Sider was an Anabaptist, reared in the Brethren in Christ
Church in Canada. He was ordained to the Christian ministry by both that Church
and by the Mennonites.
Sider had a long and fruitful career as a professor, author, and activist. He published over 30 books and wrote over 100 articles
for both religious and secular magazines.
By far, his most widely-read book was Rich Christians in
an Age of Hunger. Hailed by Christianity Today as one of the one
hundred most influential books in religion in the 20th century, it has
sold over 400,000 copies in nine languages.
Ron Sider was “a model for an
evangelical Christianity committed to social justice.” That is how Tish Harrison Warren, an Anglican priest, describes
Sider in her Aug.
7 New York Times opinion piece. I heartily agree.
When he was still 34 years old and
before moving to Eastern, in 1973 Sider helped convene a group of evangelical
Christians in Chicago. They issued “The Chicago
Declaration of Evangelical Social Concern.”
Writing about that document in
2012, one author explained that “Sider and his colleagues condemned American
militarism, sexism, economic injustice, and President Nixon’s ‘lust for and
abuse of power.’”** (Sider and his fellow evangelicals then were quite
different from many evangelicals today.)
It was because of “The Chicago
Declaration,” which in addition to Sider was signed by over 50 progressive evangelicals,
including Art Gish and Jim Wallis as well as James Dunn and Foy Valentine, two
Southern Baptists I highly respected, that I was able to long self-identify as
an evangelical.
Then, under Sider’s leadership, “The Chicago Declaration” became
the founding document for Evangelicals for Social Action, a progressive group organized
in 1978. (In 2020 the ESA changed their name to Christians for Social Action.)
I did not agree with all of Sider’s positions, such as his unwavering
anti-abortion stance. Nevertheless, I appreciate the emphasis he made in his
1987 book titled Completely Pro-Life: Building a Consistent Stance on Abortion, the Family, Nuclear Weapons, the Poor.
Despite some disagreements, Sider
was clearly a model for Christians, especially for those in the evangelical
tradition, who take the teachings of Jesus seriously.
Ron Sider was an active Christian model into his 80s. In
2020, his succinct book Speak Your Peace: What the Bible Says about Loving
Our Enemies articulated his Anabaptist understanding of Christianity and summarized
the biblical case for pacifism and active nonviolence.

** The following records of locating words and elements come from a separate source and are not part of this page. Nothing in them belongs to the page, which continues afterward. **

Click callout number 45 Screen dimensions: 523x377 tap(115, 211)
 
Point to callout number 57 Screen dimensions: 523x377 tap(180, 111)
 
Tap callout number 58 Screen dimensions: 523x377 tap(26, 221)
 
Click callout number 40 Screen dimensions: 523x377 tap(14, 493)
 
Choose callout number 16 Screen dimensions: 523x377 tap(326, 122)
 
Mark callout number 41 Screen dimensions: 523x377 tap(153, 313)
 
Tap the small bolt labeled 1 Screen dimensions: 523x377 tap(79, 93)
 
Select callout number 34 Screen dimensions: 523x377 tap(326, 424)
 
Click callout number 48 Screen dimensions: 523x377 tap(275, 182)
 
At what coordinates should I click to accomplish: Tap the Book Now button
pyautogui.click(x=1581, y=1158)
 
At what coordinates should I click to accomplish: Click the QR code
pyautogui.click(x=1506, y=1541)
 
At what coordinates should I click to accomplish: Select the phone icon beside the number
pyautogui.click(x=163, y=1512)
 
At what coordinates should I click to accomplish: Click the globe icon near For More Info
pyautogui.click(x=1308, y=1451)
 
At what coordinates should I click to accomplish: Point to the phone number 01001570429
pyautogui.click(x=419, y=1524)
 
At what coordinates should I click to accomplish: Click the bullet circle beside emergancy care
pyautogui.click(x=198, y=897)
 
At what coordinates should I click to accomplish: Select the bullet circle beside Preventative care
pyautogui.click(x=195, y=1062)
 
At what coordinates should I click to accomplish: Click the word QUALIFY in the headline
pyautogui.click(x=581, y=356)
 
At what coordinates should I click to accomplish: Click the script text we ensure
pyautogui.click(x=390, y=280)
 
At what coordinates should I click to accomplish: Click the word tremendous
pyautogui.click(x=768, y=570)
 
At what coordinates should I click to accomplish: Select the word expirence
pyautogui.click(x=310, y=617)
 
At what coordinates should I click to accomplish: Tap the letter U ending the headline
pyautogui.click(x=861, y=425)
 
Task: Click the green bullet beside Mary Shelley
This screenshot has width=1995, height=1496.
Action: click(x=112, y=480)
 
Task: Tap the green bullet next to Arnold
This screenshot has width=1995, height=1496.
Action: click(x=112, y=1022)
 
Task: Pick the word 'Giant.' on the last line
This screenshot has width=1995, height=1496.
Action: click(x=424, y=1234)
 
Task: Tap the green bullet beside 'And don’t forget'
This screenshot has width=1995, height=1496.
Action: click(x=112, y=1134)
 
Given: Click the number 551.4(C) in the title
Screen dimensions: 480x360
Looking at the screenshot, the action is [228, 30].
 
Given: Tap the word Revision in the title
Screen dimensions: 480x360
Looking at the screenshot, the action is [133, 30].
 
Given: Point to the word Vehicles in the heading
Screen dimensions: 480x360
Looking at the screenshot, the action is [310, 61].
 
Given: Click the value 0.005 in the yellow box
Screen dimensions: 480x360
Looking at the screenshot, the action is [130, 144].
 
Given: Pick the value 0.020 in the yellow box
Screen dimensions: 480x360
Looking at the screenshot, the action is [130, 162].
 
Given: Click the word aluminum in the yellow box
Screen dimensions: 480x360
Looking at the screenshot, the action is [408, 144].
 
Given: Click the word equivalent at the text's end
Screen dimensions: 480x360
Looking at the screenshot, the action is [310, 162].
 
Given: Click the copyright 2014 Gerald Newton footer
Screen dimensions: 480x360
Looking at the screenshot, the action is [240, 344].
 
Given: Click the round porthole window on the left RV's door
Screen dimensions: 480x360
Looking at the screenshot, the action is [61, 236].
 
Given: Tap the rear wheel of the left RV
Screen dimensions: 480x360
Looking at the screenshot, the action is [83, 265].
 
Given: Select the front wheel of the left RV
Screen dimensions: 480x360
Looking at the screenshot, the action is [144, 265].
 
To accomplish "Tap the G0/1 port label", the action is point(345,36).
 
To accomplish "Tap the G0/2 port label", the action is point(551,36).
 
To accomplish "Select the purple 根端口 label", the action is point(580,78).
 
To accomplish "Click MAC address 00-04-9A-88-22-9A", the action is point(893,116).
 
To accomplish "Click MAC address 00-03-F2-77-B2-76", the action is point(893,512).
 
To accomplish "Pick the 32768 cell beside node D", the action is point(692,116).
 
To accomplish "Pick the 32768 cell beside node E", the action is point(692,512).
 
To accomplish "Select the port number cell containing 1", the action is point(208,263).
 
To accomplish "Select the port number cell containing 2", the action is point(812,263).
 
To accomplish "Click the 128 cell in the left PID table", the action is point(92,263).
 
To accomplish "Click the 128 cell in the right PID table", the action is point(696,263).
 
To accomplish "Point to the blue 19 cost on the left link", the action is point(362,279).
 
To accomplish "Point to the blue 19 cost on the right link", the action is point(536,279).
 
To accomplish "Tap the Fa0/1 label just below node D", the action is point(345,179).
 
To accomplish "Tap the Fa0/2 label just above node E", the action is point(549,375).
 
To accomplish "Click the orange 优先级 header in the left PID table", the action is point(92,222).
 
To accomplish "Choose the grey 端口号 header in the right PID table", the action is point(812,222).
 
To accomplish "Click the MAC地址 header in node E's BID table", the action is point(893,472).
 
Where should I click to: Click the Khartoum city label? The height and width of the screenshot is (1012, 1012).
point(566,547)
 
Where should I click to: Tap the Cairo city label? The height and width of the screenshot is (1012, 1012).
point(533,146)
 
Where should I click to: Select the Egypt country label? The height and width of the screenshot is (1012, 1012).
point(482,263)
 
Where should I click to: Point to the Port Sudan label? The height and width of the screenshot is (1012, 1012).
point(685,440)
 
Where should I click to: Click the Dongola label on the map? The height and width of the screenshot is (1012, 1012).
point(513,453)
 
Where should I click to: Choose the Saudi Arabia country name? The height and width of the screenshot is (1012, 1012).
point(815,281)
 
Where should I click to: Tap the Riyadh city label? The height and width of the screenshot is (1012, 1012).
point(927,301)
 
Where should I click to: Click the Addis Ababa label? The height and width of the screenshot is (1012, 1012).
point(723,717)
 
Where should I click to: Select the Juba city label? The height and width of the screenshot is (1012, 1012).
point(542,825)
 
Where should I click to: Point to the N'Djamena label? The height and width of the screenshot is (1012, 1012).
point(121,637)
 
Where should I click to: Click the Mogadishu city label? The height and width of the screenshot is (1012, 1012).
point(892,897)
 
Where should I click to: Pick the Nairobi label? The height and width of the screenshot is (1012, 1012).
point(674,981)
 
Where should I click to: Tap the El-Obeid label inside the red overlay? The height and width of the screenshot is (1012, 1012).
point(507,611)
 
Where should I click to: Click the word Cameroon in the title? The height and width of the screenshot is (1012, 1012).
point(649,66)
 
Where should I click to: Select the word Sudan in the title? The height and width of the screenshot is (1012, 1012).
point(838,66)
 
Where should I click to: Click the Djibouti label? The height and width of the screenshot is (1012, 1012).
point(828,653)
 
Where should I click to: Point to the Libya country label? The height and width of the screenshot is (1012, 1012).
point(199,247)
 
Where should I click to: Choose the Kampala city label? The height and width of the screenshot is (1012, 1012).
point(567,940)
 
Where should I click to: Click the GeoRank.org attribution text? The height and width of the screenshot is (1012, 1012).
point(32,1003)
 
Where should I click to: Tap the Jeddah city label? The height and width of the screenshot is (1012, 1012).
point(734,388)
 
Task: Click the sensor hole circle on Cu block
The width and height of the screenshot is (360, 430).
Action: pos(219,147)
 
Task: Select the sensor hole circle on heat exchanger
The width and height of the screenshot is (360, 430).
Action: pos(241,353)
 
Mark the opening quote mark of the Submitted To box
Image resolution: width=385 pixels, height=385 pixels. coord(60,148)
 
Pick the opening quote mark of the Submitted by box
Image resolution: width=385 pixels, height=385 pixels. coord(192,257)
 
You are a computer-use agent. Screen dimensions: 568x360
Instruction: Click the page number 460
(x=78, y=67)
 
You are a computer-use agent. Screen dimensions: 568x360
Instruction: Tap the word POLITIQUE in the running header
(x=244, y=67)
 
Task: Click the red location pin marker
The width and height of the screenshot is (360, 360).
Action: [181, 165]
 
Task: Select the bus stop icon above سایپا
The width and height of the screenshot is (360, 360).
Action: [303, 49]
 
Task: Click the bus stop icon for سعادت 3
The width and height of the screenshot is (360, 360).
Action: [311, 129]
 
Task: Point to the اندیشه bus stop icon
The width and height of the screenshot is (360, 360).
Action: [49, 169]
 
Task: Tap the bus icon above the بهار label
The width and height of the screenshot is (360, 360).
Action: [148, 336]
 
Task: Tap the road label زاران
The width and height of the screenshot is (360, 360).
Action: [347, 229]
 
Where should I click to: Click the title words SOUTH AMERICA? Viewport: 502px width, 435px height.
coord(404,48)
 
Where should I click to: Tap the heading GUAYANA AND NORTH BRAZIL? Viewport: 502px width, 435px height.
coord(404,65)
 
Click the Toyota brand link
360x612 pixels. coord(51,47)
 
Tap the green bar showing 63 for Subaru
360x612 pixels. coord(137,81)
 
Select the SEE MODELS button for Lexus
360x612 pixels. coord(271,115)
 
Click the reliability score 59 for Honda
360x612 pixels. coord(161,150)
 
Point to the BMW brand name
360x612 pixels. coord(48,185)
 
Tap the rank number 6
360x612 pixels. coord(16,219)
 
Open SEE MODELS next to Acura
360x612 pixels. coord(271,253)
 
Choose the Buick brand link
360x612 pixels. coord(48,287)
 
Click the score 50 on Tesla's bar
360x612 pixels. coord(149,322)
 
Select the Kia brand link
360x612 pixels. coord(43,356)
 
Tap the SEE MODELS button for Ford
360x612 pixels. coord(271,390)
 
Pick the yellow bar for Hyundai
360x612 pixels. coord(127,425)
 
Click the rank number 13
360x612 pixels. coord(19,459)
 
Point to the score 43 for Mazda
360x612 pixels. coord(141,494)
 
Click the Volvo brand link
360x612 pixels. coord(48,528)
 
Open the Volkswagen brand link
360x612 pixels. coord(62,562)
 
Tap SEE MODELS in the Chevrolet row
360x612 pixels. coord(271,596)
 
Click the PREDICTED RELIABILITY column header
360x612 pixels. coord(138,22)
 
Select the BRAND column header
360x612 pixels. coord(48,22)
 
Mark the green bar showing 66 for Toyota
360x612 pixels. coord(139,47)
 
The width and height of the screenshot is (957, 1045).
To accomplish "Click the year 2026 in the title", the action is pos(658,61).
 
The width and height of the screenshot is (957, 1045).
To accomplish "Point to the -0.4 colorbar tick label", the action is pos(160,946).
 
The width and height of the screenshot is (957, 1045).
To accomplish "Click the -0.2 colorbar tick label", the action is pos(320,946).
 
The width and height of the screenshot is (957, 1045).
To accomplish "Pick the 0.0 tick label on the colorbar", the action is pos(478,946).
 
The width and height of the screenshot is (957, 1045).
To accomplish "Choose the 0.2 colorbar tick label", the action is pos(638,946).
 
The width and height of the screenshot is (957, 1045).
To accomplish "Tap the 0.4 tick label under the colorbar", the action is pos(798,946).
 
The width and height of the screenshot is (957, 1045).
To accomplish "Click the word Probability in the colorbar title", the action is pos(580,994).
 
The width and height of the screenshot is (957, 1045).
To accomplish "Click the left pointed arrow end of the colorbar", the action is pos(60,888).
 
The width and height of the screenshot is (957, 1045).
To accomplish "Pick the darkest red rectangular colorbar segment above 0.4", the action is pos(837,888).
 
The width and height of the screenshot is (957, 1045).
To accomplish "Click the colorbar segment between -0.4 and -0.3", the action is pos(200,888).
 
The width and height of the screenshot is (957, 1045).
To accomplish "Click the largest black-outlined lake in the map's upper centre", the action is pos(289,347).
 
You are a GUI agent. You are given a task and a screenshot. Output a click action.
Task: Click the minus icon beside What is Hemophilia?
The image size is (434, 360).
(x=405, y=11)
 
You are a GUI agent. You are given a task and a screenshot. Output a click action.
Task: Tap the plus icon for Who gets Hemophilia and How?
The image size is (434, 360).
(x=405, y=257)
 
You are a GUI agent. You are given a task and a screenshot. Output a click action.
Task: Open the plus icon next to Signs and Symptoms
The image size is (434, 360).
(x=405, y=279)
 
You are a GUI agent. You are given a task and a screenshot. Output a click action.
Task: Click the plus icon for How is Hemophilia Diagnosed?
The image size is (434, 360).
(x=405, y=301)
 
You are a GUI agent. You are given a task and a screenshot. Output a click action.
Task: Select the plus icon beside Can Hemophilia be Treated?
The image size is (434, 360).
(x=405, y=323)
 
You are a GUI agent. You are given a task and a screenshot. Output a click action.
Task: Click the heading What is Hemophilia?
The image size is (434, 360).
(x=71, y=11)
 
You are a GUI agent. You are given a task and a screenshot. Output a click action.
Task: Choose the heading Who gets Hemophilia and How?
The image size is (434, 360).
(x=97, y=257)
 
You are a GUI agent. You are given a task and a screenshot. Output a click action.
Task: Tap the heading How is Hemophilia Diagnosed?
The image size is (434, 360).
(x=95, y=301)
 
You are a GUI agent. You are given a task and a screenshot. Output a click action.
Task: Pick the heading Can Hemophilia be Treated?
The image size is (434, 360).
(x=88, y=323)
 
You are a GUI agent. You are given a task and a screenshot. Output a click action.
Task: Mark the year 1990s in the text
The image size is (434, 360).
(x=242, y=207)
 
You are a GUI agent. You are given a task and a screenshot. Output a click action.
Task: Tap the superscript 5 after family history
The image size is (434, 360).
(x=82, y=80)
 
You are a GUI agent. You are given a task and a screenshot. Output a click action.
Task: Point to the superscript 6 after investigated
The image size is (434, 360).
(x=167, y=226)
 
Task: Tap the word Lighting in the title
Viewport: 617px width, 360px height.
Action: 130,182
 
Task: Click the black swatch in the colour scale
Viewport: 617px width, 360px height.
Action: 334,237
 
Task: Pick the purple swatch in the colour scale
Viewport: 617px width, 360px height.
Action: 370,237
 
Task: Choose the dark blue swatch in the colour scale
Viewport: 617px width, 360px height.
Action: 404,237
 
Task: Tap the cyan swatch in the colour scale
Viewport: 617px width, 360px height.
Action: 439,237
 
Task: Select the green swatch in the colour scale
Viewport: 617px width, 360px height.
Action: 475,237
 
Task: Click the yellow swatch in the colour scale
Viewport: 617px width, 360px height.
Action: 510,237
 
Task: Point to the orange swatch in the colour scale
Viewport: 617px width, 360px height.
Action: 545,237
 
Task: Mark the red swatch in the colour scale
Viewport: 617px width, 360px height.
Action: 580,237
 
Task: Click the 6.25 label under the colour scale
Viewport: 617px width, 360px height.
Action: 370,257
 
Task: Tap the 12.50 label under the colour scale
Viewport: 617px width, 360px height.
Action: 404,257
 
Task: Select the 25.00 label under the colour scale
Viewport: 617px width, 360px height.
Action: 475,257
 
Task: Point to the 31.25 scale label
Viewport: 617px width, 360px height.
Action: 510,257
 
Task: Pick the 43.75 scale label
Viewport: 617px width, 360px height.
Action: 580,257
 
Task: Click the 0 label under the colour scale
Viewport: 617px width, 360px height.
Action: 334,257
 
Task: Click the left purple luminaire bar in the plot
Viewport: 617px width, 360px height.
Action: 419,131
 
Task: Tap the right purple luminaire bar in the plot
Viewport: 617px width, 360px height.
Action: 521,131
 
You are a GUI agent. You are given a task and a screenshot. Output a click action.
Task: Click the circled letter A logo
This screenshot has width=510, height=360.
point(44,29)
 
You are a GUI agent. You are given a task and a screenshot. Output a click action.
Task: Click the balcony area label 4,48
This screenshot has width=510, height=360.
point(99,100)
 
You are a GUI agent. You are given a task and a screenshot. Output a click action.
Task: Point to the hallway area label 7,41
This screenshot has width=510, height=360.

Also in 2020, Sider was the editor of The Spiritual
Danger of Donald Trump: 30 Evangelical Christians on Justice, Truth, and Moral
Integrity. In addition to the Introduction and Afterword, he also authored
chapters 8 and 11 of that book.
His
last blog post, a 900-word article titled “Advance Both Religious Liberty
and LGBTQ Civil Rights,” was made on May 29 before his death of cardiac arrest
on July 27.
So, I post this in fond memory of
Ron Sider, who as Warren wrote “helped birth a movement and blaze a trail. And
though at times it seems that trail has been hidden under Christian political
partisanship . . . many Christians are still trying to walk the narrow path he
left behind him.”
Thank God for faithful Christian scholars
and disciples such as Ron Sider!
_____
* One of my first blog posts, made here on 7/21/09, was titled
“James Cone at a KKK Meeting.” Up to this point, there have been only 24
pageviews of it, but many of you would find that brief post about the black liberation
theologian to be of interest.
** The words are from Asbury University professor David Swartz’s book
Moral
Minority: The Evangelical Left in an Age of Conservatism (2012, 2014).